In the last years, Machine Learning has rose in popularity, and also the space community has started to consider AI-based algorithms as a promising solution for tasks such as spacecraft navigation and on-board image elaboration. ESA project CloudScout, flying on mission PhiSat-1/FSSCAT on-board a 6U CubeSat, has the aim to show the feasibility of AI-based algorithms in orbit to perform computer vision tasks. In particular, CloudScout is able to discard Earth surface images covered by clouds in order to maximize the quality of downloaded data, using a Convolutional Neural Network (CNN) algorithm realized by University of Pisa. On PhiSat-1, the algorithm will run on a COTS hardware accelerator, the Myriad-2 by Intel Movidius. Since the Myriad-2 requires an Operative System (OS) and Eye-of-Things board mounting the chip offers a limited set of high speed communication interfaces (USB and CIF), we decided to implement the cloud-detection algorithm on an Xilinx XCKU60 FPGA. This solution does not require an OS and can support any high-speed protocol. The proposed hardware architecture is able to perform an inference with the same performance of the Myriad-2, 300ms, requiring 25% of the LUT, 2% of the FF and 53% of RAM blocks for storing weights and data to be processed.

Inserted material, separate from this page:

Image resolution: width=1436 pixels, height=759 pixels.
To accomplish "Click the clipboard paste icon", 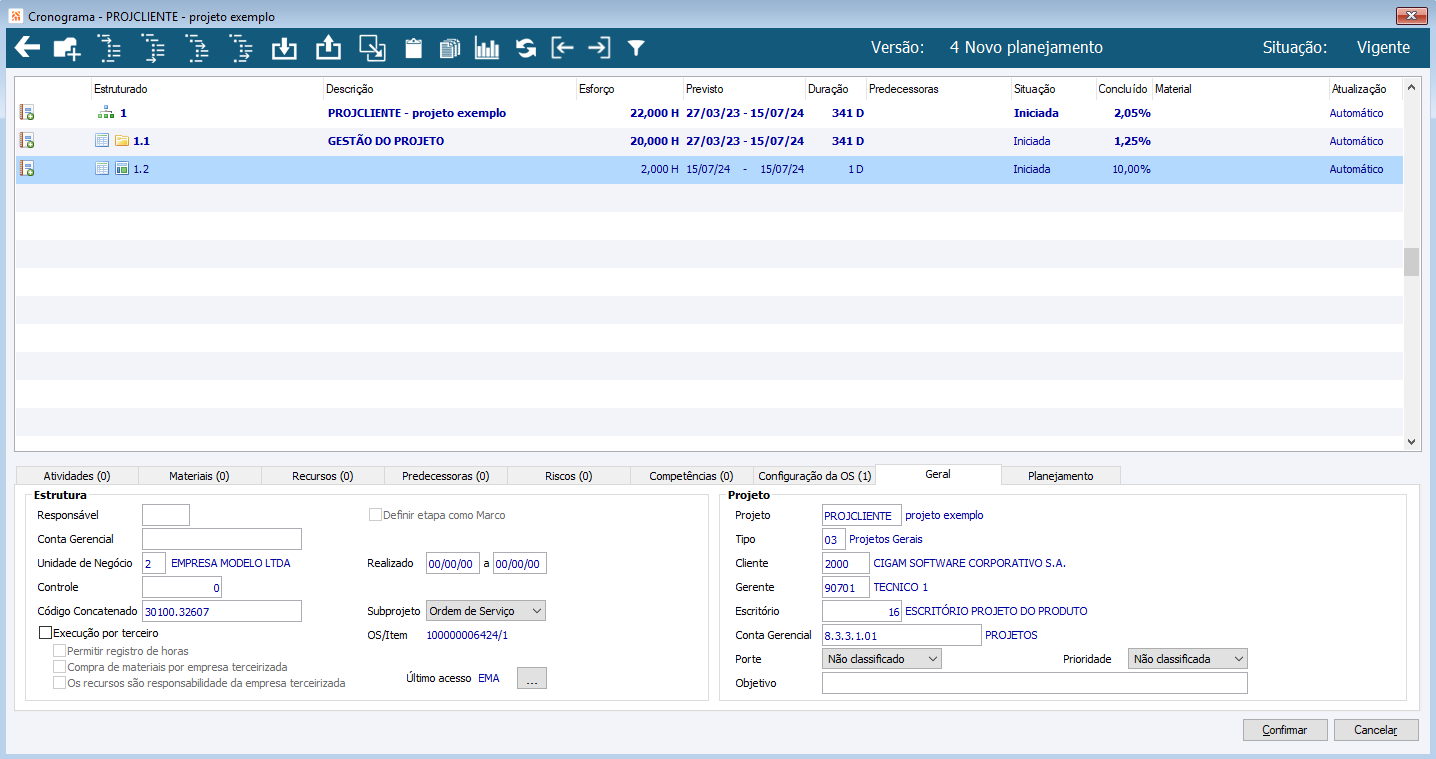I will tap(413, 48).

Since the realized hardware accelerator does not fit on space-grade FPGAs (i.e. Microsemi RTG4 and NanoXplore Brave Large) we decided to work on the software model to reduce its complexity, and on the hardware architecture in order to produce a simpler and reusable design.
The algorithm was slightly modified to reduce the number of computations required by removing max-pooling and performing sub-sampling during convolutions by increasing the stride parameter. The hardware design focused on the optimization of the usage of memory resources available on-board the FPGA, which represented the bottleneck of the previous design, since CNNs require a large amount of data to perform simple computation.
The result of the preliminary analysis shows that thanks to both software and hardware optimization, it would be feasible to implement the cloud-detection algorithm on target devices taking into account both hardware resources and inference time constraints.